Please grind these rocks into sand and bury yourself deep within the caverns below. Please inject these silicon tits with your pain, projected. Keep Calm and Carry On Keep Calm and Carry On The Planes Are Circling Overhead . Seeking dynamic, driven and enthusiastic individual to attend their own funeral 40 hrs a week, 10-15k, apply within. Seeking proactive, flexible human w. encyclopaedic knowledge & tenacity for driving UP-SALES to dig own grave on casual basis -10k pro-rata. Dependent on experience. Please exploit me wholly, I pray
We don’t agree with the manual I know it doesnt work but we just have to do it this way okay? . My body is riling pulsating, crumbling

The promised land is within . heaven and hell are in the same place.

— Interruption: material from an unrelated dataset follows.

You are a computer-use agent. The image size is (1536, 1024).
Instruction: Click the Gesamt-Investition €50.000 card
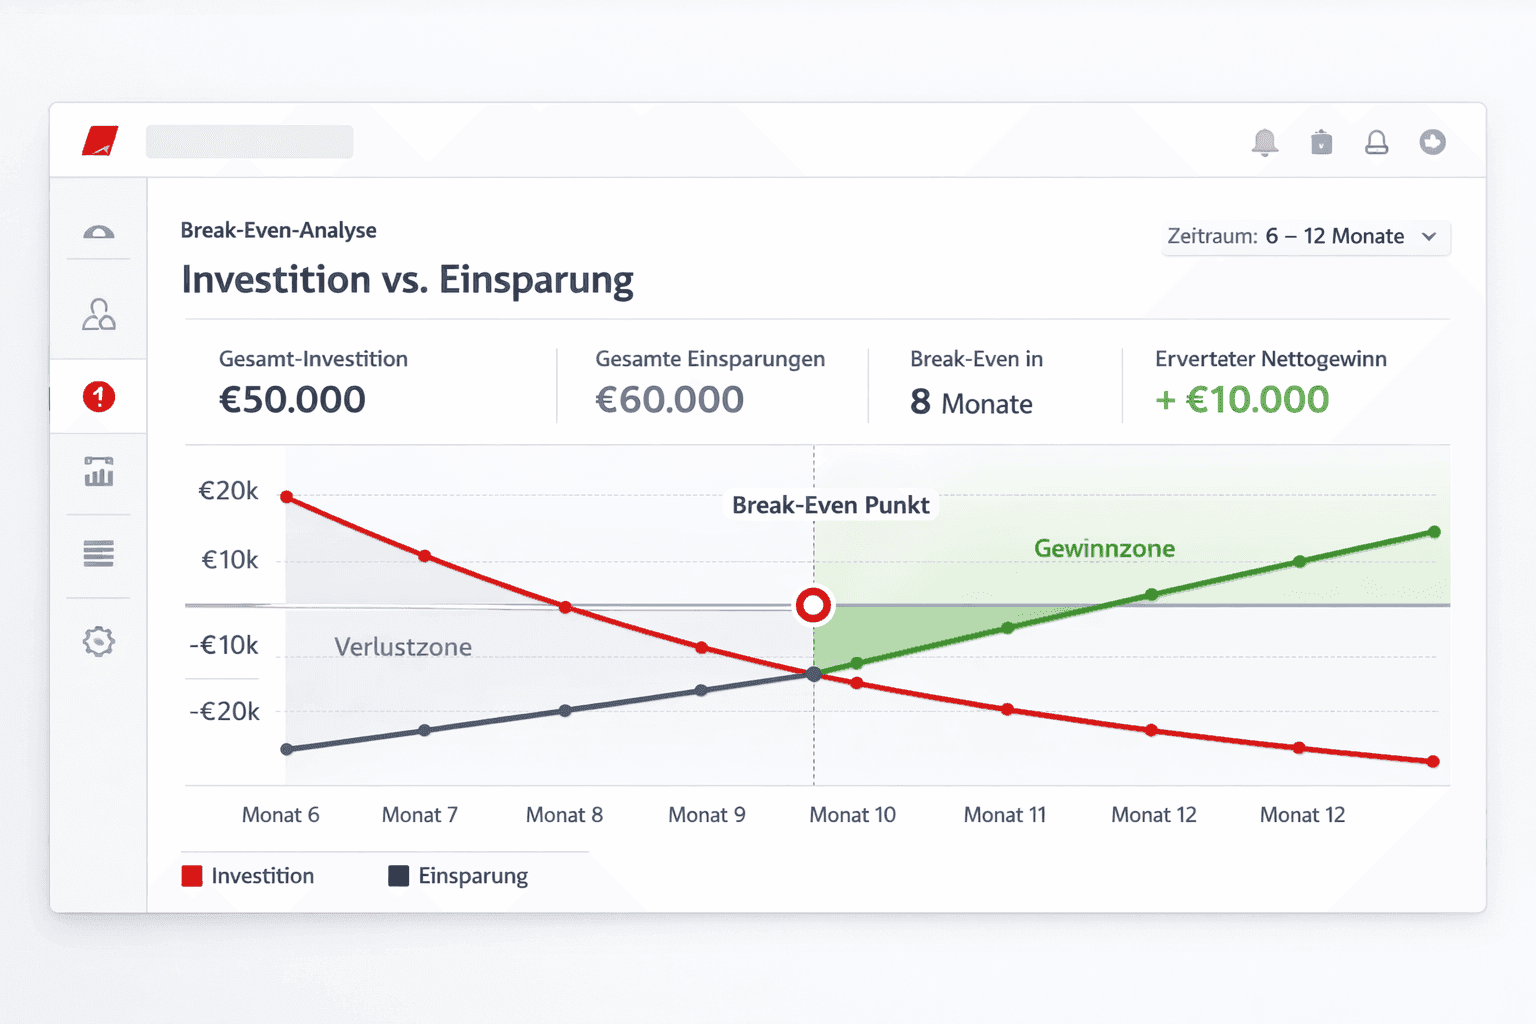click(313, 382)
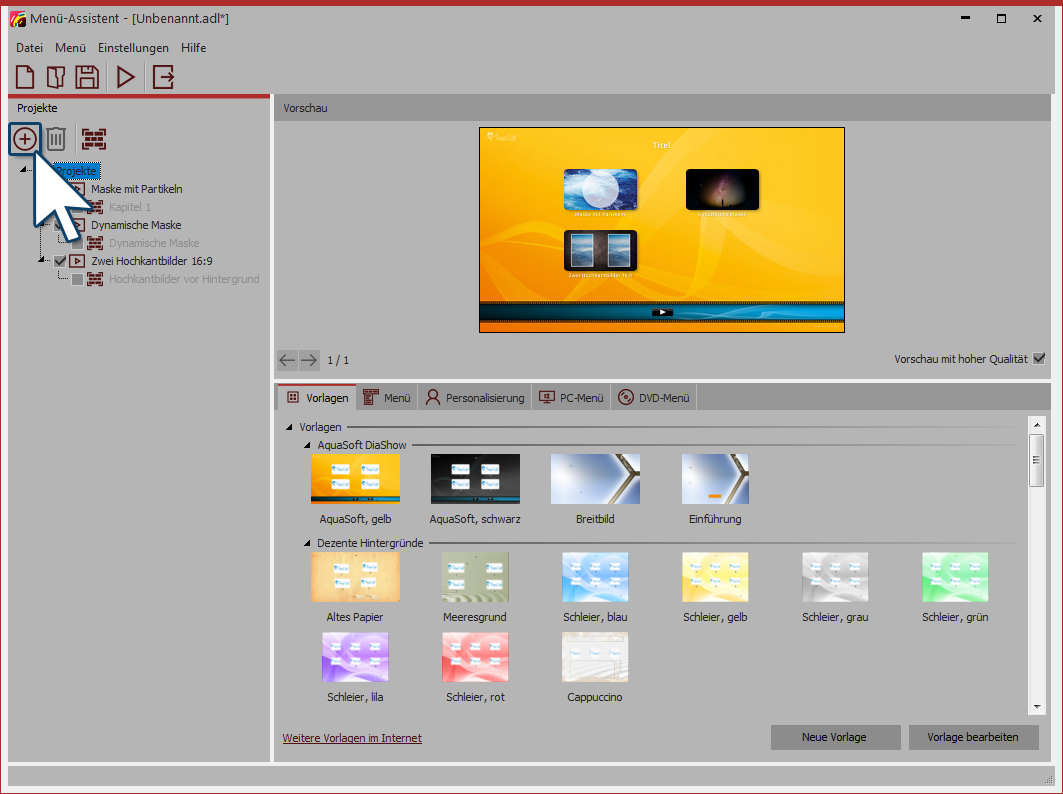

Youve got to be in it to win it ! Youve got to work your way up! the qwueens got an offshore tax haven n i gotta pay hmrc 55p a minute to call them about over-taxing my minimum wage 0 hr contract jobs . Mothers become motion blur on my periphery, children stuffed with cheap meat scream profanities, the grey sky is painted on your face. The streets are strewn with trash, parts of your pain to  be ravaged by night foxes and alley cats. Your pain wrapped in cellophane. Lucky to be working to be moving your body to the beat of the rota – 1. 2. 3 . minimum wage if you’d be so lucky. The grey sky is painted on your face. Dry damp caves. Everything over here is corrupt and messy.

Planes overhead circle. Planes circle overhead.